Suppose that an entire function $f$ is holomorphic at infinity. Show that $f$ is constant.
My attempt:
$f(1/z) = z^{-n}×h(z)$ and so $f'(1/z) = -nz^{-n-1}×h(z) + z^{-n}×h'(z)$, and so we can write $f'(1/z) = \frac{-n}{z^{n+1}}×h(z) + \frac{h'(z)}{z^n}$, and so taking the limit as $n \to$ infinity, we get $f'(1/z) = 0$ so $f$ is constant
Is my attempt correct?
An entire function meromorphic at infinity is not necessarily constant: as an example, take a non-constant polinomial $P(z)$.
Your attempt is flawed because
$$f'\left(\frac{1}{z}\right)=\frac{h'(z)z-nh(z)}{z^{n+1}}$$
does not imply that $f'(1/z)\to 0$, as$h(z)$ may grow faster then $z^n$ (take $f(z)=z$ to see it explicitly).
It is true, however, that every entire function holomorphic infinity is constant.
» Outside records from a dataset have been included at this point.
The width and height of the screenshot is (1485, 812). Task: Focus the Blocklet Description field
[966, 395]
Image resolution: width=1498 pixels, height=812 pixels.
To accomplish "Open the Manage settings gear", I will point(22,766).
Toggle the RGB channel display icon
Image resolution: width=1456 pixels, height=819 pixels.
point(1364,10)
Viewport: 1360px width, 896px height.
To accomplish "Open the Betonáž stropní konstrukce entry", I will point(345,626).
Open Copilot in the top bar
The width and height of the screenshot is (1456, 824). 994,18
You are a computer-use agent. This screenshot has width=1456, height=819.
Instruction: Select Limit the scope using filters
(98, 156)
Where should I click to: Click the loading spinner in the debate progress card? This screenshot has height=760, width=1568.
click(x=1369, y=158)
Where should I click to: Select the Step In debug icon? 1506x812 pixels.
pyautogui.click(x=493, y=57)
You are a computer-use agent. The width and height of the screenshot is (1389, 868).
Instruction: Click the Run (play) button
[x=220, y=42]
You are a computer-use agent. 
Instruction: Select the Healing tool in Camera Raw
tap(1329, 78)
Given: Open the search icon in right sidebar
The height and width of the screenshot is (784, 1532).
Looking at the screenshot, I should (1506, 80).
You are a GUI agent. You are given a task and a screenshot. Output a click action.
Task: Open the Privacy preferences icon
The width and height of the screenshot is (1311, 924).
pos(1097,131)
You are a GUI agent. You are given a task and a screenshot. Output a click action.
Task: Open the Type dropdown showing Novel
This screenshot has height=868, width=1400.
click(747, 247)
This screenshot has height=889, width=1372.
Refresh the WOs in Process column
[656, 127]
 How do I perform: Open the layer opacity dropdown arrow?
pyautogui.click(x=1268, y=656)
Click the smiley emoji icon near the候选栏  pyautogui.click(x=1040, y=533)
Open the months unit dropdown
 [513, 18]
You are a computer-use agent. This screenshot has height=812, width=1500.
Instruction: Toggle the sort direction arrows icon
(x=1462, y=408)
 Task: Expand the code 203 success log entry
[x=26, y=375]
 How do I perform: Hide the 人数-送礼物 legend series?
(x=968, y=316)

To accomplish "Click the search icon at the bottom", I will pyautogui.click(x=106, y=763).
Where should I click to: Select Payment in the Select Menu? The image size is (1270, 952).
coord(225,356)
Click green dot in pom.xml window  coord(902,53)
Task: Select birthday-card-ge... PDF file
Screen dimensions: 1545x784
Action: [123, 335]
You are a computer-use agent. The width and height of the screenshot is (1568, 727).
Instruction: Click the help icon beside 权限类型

To prove this, note that $f(1/z)$ is bounded in the unit disc and thus $f(z)$ is bounded for all $|z|>1$. By Liouville's theorem, $f$ is constant.
As a final note, there is a possible characterization of entire functions meromorphic at infinity: they are exactly the polynomials.